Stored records
- - - - - - -

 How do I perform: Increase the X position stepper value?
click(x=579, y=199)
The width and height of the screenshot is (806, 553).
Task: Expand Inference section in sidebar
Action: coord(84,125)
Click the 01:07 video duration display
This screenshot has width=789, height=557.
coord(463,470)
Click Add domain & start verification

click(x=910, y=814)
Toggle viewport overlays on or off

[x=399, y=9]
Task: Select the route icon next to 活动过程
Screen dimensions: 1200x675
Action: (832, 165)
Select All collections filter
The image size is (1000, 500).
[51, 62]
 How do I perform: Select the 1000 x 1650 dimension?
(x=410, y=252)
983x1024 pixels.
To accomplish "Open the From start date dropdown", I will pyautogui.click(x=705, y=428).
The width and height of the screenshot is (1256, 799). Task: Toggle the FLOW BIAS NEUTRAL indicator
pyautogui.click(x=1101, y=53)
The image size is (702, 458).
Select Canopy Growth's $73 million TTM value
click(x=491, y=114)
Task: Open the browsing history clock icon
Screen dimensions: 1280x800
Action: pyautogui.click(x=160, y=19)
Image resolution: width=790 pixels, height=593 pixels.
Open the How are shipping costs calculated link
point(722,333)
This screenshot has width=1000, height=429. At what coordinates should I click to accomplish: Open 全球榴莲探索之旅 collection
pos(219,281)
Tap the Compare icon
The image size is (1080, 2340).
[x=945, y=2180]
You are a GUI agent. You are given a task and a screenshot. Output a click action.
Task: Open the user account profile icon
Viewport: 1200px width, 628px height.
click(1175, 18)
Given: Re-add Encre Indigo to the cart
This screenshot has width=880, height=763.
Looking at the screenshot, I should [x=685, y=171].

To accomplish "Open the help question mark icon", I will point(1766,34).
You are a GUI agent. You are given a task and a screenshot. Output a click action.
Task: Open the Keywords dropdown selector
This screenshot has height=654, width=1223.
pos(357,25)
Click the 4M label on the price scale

- - - - - - -

-- Exercise prompt --
The expected response is the full set of records, reproduced exactly.

-- Task solution --
 How do I perform: Increase the X position stepper value?
click(x=579, y=199)
The width and height of the screenshot is (806, 553).
Task: Expand Inference section in sidebar
Action: coord(84,125)
Click the 01:07 video duration display
This screenshot has width=789, height=557.
coord(463,470)
Click Add domain & start verification

click(x=910, y=814)
Toggle viewport overlays on or off

[x=399, y=9]
Task: Select the route icon next to 活动过程
Screen dimensions: 1200x675
Action: (832, 165)
Select All collections filter
The image size is (1000, 500).
[51, 62]
 How do I perform: Select the 1000 x 1650 dimension?
(x=410, y=252)
983x1024 pixels.
To accomplish "Open the From start date dropdown", I will pyautogui.click(x=705, y=428).
The width and height of the screenshot is (1256, 799). Task: Toggle the FLOW BIAS NEUTRAL indicator
pyautogui.click(x=1101, y=53)
The image size is (702, 458).
Select Canopy Growth's $73 million TTM value
click(x=491, y=114)
Task: Open the browsing history clock icon
Screen dimensions: 1280x800
Action: pyautogui.click(x=160, y=19)
Image resolution: width=790 pixels, height=593 pixels.
Open the How are shipping costs calculated link
point(722,333)
This screenshot has width=1000, height=429. At what coordinates should I click to accomplish: Open 全球榴莲探索之旅 collection
pos(219,281)
Tap the Compare icon
The image size is (1080, 2340).
[x=945, y=2180]
You are a GUI agent. You are given a task and a screenshot. Output a click action.
Task: Open the user account profile icon
Viewport: 1200px width, 628px height.
click(1175, 18)
Given: Re-add Encre Indigo to the cart
This screenshot has width=880, height=763.
Looking at the screenshot, I should [x=685, y=171].

To accomplish "Open the help question mark icon", I will point(1766,34).
You are a GUI agent. You are given a task and a screenshot. Output a click action.
Task: Open the Keywords dropdown selector
This screenshot has height=654, width=1223.
pos(357,25)
Click the 4M label on the price scale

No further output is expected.